Burns & Grove (2003, pg3) state that research is a diligent, systemic inquiry or study that validates and refines existing knowledge and develops new knowledge. A definition, or rather an explanation of research, was offered by Macleod Clark & Hockey (1989) cited by Cormack (2000, pg4) they state that research is an attempt to increase the sum of what is known, usually referred to as “a body of knowledge”, by the discovery of new facts or relationships through a process of systematic scientific enquiry, the research process.
There are two main approaches to research these are qualitative and quantitative. Qualitative research is a systematic approach used to describe life experiences and give them meaning. It is concerned with narrative or non-numeric data derived from unstructured interviews or observations (Polit & Beck, 2006). Quantitative research is a formal, objective, systematic process used to describe research. It involves the use of methods that ultimately result in the collection of numerical data. Analysis of this data can then be carried out statistically (Gerrish & Lacey, 2006).
The process of any activity is what occurs from its beginning to its end. The tasks and activities carried out by the researcher in a bid to satisfy the research question represent the research process (Parahoo, 2006). Whatever the type of research carried out or the approaches used, the research process habitually consists of four main components: the identification of the research question; the collection of data; the analysis of data and finally the dissemination of the findings (Parahoo, 2006, pg105).
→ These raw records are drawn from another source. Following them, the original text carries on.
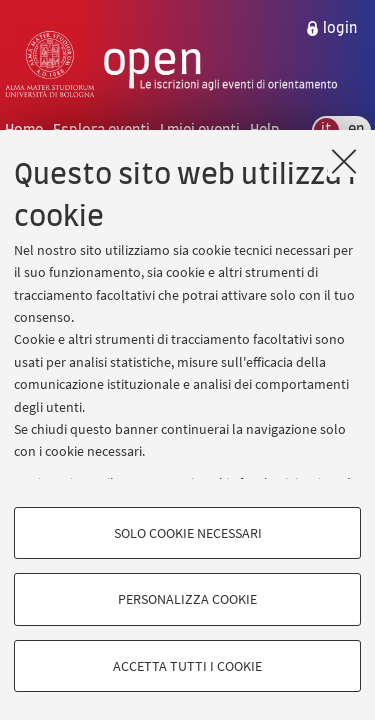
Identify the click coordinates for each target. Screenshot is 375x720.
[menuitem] (331, 28)
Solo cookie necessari (188, 533)
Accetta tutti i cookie (187, 666)
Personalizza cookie (187, 599)
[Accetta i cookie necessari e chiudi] (344, 161)
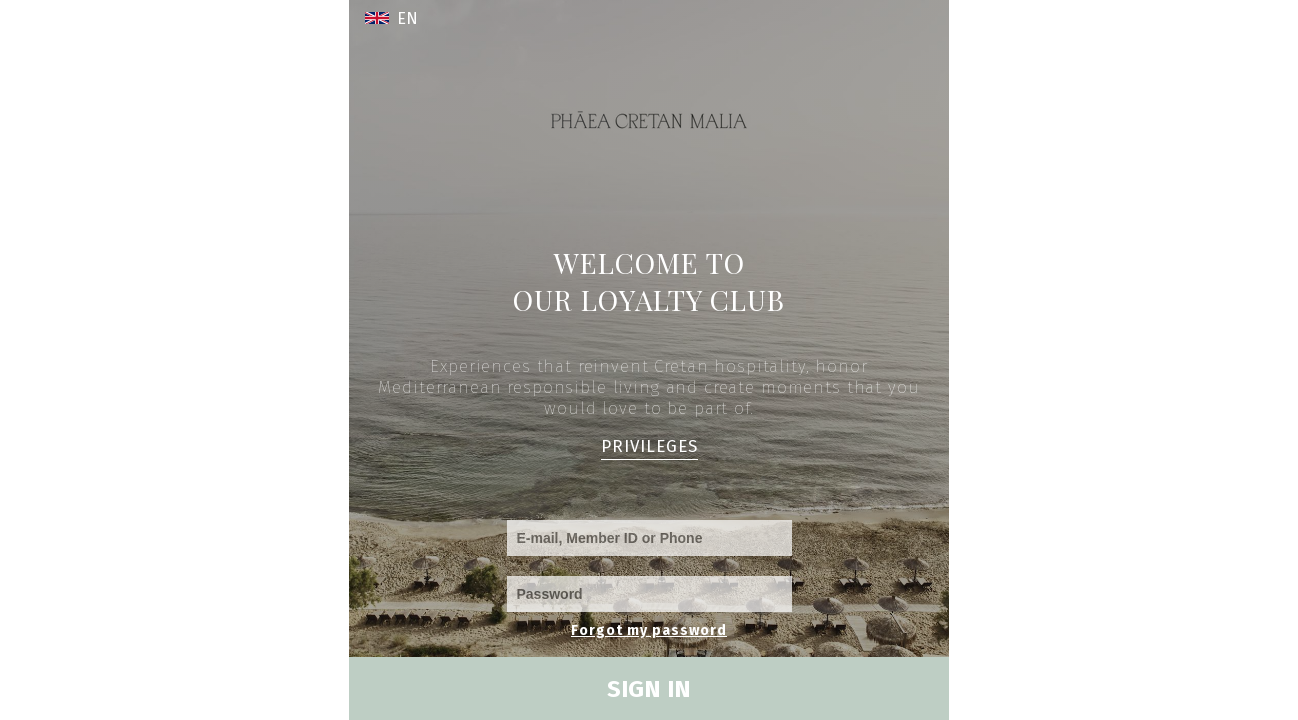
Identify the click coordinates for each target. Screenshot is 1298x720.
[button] (403, 18)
There are numerous sources that health care professionals can acquire their research knowledge from these include traditions, authority, personal experience, intuition and clinical guidelines (Burns & Grove, 2003). Clinical guidelines are described as “systematically developed statements to assist practitioner decisions about appropriate health care for specific clinical circumstances” (Field & Lohr, 1990). Once a clinical guideline is ready for use, there are two stages which facilitate its introduction into practice: dissemination and implementation. Dissemination is generally taken to refer to the method by which guidelines are made available to potential users (Craig & Smyth, 2007, pg256). Implementation is a means of ensuring that users subsequently act upon the recommendations.
Organisations that assist with progress, synthesis of findings, dissemination and implementation of evidence into clinical practice are the Scottish Intercollegiate Guidelines Network (SIGN), the National Institute for Health and Clinical Excellence (NICE), the Cochrane Collaboration, NHS Evidence and the Joanna Briggs Institute (JBI) (Cohen et al, 2008). As an example SIGN guidelines are developed using an explicit methodology based on three core principles: Development is carried out by multidisciplinary, nationally representative groups; a systematic review is conducted to identify and critically appraise the evidence; recommendations are explicitly linked to the supporting evidence (SIGN, 2008).